Mains Paper 3: Economy | Development & Employment

From UPSC perspective, the following things are important:

Prelims level: NITI Aayog Action Agenda

Mains level: The newscard highlights dangers of low job growth and job displacement on the onset of new technologies like AI.


Context

Demographic Dividend – a benefit or bane?

  1. The issue of jobs has come into focus with forthcoming general elections.
  2. While economic growth has been impressive over the last couple of decades, job creation has been relatively slow.
  3. The increase in the share of young adults in the total population often called India’s “demographic dividend”, has turned out to be a problem rather than an asset.
  4. Whether or not job creation has slowed down in recent years has been debated vigorously, primarily owing to the poor quality of jobs data.

Jobs scenario in India

  1. Multiple data sources clearly show that job opportunities in India are, at present, limited, with the average annual addition to regular jobs during 2012-16 falling to 1.5 million from 2.5 million in 2004-12.
  2. Besides, job creation in India’s organized manufacturing sector experienced a sharp fall in 2012, later recovering only to a level considerably below any prior year during 2006-12.
  3. Furthermore, the share of regular workers with any form of social security has declined from 45% in 2011-12 to 38% in 2016.

Where the real problem lies- finds NITI Aayog

  1. NITI Aayog’s Action Agenda (AA), published over a year ago, attempted to find the issue.
  2. According to the AA, underemployment and poor job quality have been the real problems.
  3. No formula for the unemployment rate differs in India’s low labour force participation rate—the proportion of working-age people looking for jobs or working.
  4. It stands at its lowest in two decades, at 54%, compared to 62% in the late 1990s (it is currently around 70% in Brazil, China and Indonesia).

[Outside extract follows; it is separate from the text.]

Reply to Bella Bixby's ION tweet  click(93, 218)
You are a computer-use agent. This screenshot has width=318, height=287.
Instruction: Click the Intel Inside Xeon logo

Find outs of NITI Aayog’s AA

  1. The AA has provided several good ideas for job creation, including labour law reforms at the state level, recognizing the difficult national political landscape as well as the wide cross-state variation in the nature of political constraints.
  2. Recent progress in this regard includes raising the minimum firm-level employment threshold for the application of the Industrial Disputes Act (that puts severe constraints on the hiring and firing of workers) from 100 to 300 workers.
  3. The AA has also identified labour-intensive sectors, such as apparel, electronics, food processing, gems and jewellery, financial services, and tourism, where employment needs to be encouraged.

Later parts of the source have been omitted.